THE PROBLEM = Please print, exactly, only the lines in the entries below from the line that has "How do I perform: Click" through the line that has "The height and width of the screenshot is (595, 1024).". Pictures don't go in.

EXERCISE MATERIAL =
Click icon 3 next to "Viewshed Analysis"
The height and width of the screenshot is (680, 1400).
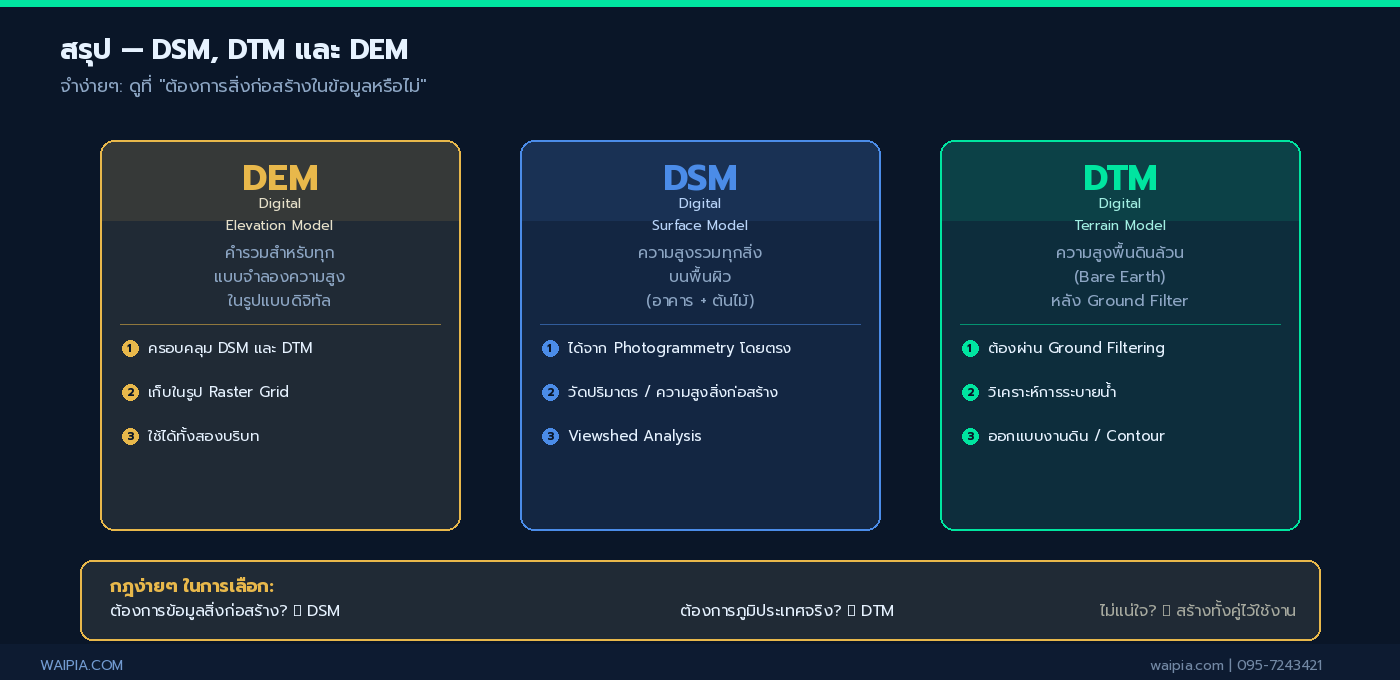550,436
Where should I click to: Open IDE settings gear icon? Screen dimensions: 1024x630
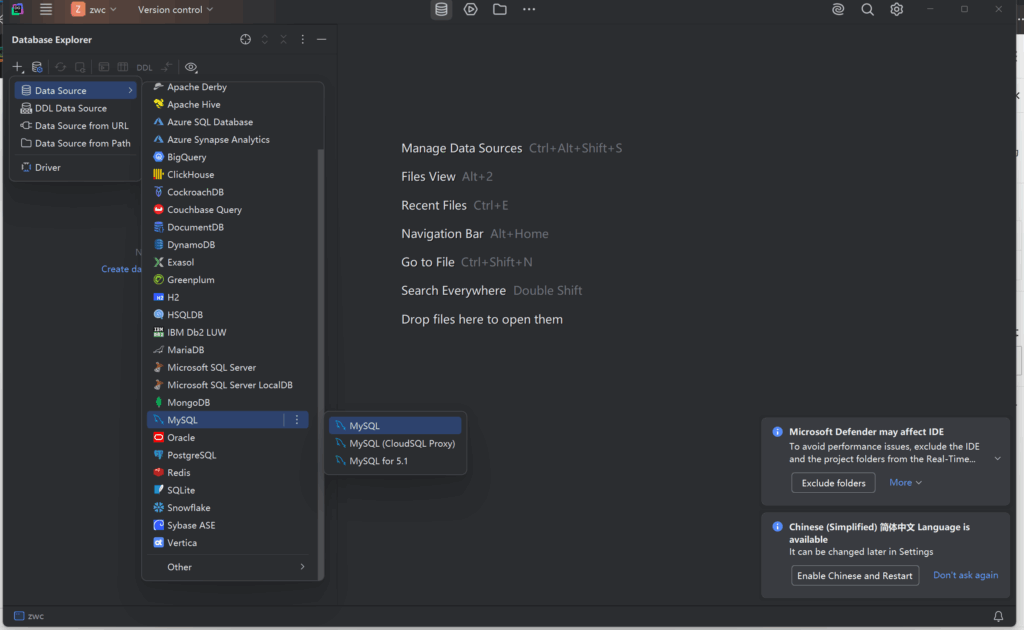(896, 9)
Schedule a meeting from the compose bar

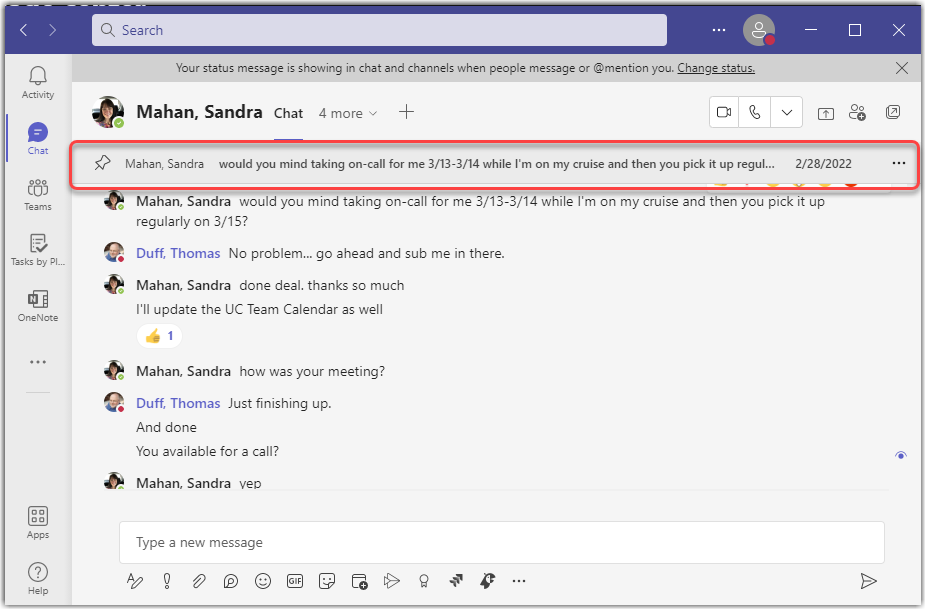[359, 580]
...
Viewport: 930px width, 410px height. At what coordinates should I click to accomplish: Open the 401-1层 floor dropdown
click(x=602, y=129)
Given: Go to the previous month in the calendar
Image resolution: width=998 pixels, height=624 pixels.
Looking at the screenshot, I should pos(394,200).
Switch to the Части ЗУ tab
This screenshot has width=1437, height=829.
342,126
---
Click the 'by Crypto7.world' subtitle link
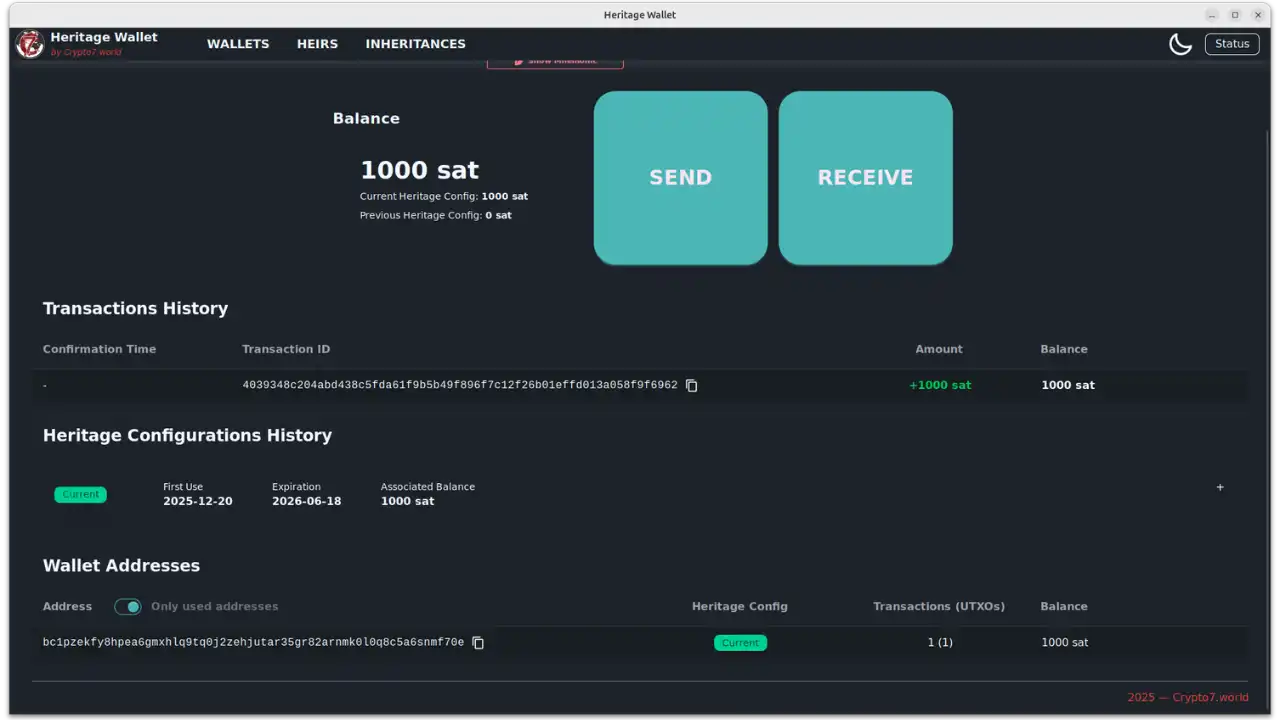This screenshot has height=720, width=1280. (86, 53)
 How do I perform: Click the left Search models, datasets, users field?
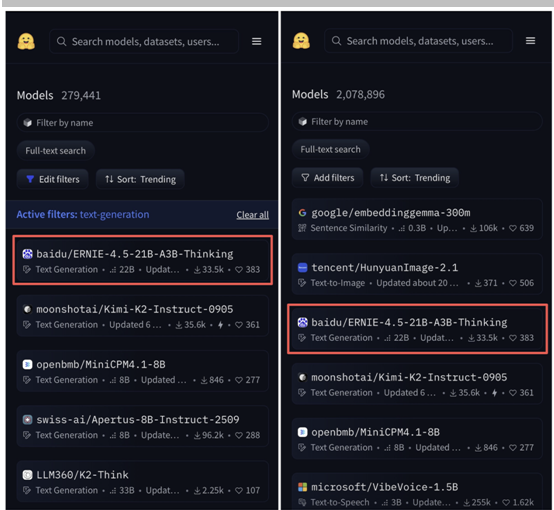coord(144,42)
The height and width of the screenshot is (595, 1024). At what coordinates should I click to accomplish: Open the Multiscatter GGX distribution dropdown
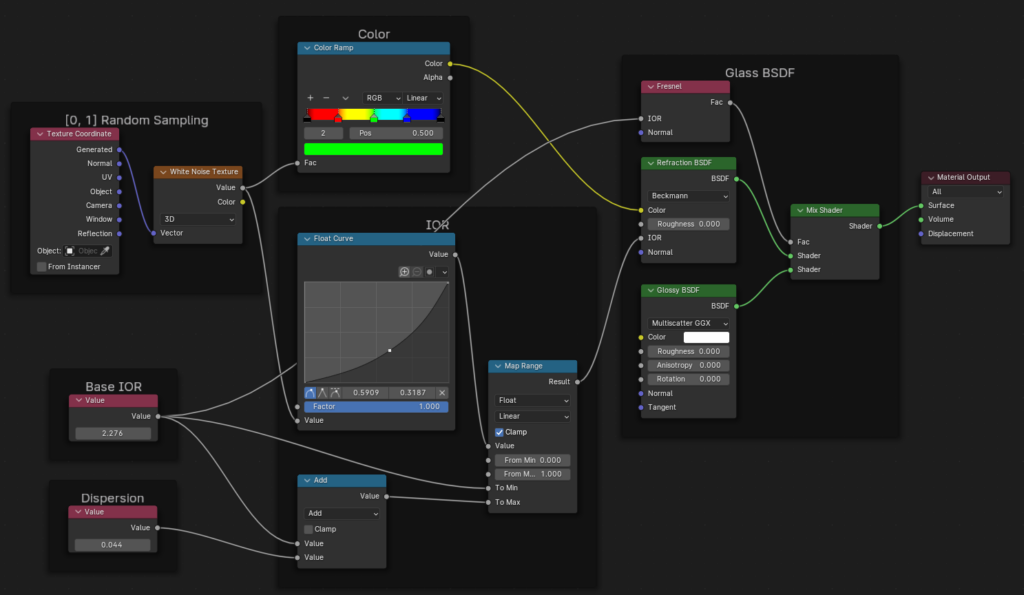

REPLY TO THE EXERCISE =
 How do I perform: Click the left Search models, datasets, users field?
coord(144,42)
The height and width of the screenshot is (595, 1024). At what coordinates should I click to accomplish: Open the Multiscatter GGX distribution dropdown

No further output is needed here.